Even then, you’re talking Mario Kart on the Super Nintendo rather than one of those super-realistic simulators.
Playing as one of a number of brightly-dressed characters — a succession of plumbers, princesses and sentient mushrooms — you would aim to win each race using a combination of madcap driving and all the skulduggery you could muster.
Oversize banana skins, heat-seeking missiles, lightning bolts that shrink your competitors to a fraction of their usual size . . . that sort of thing.
It was all good, honest, dog-eat-dog fun in those teenage days and everyone knew where they stood.
The only nod to bureaucracy was the bean-like creature who would count down the start while perched atop a small cloud before floating off again to let things take care of themselves.
Had the FIA been involved in the design stages, I reckon the game would have been a very different experience.
No daring moves to break up the procession of cars, all of which have been plastered with adverts. No cutting off corners, even when staying on the track would mean your car is smashed to bits.
And, most certainly, no defeating the game’s undisputed star: the prancing horse in the bright red car.
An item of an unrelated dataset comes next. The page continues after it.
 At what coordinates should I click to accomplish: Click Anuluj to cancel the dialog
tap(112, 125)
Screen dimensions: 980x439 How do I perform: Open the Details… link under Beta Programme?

Any infringements, no matter how petty, would be dealt with decisively.
All wins past and future would be void, the console would self-destruct, and parents would be requested that the player in question gets no supper for a week.
Only the Formula One authorities could have watched the sensational closing stages of the latest grand prix at Spa-Francorchamps and disapproved.
Lewis Hamilton’s thrilling efforts to win in hideous conditions contained an alleged infringement that barely existed even according to every ambitious pen pusher’s most beloved phrase: the letter of the law.
And still he was punished, for daring to race.
It was already withering on a life support machine. But F1 finally passed away on Sunday.
I’ll stick to Nintendo.
MANCHESTER City are supposedly planning a double swoop in January for Steven Gerrard and Michael Essien.
Having already landed Robinho, the obscenely rich new owners from Abu Dhabi are also said to be targeting — among others — Cristiano Ronaldo, Fernando Torres, Cesc Fabregas and Kaka.
Plenty of attacking promise there. But no word on potential new defenders?
Presumably they will be sticking with Michael Ball, Richard Dunne and the rest.
At the moment too few hard questions are being asked about remote ownership of our top clubs.
How much of the essence of Manchester City FC remains when the team is stuffed full of foreign mercenaries, playing for the reflected glory of an emirate at the other side of the world?
Our football heritage is important. Far more so than a brimming transfer kitty.